[[ Data extracts open ]]

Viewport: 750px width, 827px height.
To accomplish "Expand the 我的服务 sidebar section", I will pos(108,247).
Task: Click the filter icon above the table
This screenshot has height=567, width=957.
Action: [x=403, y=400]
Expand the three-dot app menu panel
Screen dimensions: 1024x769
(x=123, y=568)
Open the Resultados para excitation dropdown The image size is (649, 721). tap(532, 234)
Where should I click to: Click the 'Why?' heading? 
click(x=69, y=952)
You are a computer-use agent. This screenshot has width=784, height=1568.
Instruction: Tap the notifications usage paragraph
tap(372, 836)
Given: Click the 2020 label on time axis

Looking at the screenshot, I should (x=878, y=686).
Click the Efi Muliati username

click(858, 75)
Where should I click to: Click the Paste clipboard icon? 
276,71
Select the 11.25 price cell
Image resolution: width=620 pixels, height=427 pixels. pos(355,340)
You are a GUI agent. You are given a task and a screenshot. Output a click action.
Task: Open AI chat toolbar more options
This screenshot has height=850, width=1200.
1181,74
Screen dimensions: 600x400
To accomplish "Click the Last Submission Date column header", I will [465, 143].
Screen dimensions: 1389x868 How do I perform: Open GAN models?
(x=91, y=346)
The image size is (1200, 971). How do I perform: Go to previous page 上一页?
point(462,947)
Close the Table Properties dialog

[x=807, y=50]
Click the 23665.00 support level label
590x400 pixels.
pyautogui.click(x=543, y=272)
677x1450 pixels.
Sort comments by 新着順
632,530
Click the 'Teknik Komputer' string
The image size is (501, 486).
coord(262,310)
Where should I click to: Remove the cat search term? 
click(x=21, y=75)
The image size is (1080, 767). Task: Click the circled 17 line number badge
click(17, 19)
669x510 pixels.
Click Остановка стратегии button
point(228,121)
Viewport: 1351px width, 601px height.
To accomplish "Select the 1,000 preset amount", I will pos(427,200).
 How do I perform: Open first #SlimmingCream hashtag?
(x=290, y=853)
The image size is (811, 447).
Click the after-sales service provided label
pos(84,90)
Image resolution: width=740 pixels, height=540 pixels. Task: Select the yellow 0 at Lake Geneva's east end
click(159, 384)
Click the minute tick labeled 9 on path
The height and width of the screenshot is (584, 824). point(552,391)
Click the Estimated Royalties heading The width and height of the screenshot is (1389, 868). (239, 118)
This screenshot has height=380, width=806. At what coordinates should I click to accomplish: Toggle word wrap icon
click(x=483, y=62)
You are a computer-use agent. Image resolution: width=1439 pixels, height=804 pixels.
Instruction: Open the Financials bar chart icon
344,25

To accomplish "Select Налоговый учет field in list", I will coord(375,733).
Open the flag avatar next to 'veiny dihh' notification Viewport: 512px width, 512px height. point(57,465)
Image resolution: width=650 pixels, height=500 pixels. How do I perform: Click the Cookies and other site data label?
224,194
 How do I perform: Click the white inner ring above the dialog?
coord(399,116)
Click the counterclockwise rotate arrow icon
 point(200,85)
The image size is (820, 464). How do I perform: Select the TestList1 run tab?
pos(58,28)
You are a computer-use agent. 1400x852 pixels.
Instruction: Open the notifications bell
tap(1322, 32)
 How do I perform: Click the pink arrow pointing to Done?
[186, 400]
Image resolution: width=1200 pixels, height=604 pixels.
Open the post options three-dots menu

[[ Data extracts closed ]]

### What to work on
Provide the count of lines in the data above containing "Viewport", and nothing further.

### Exercise result
3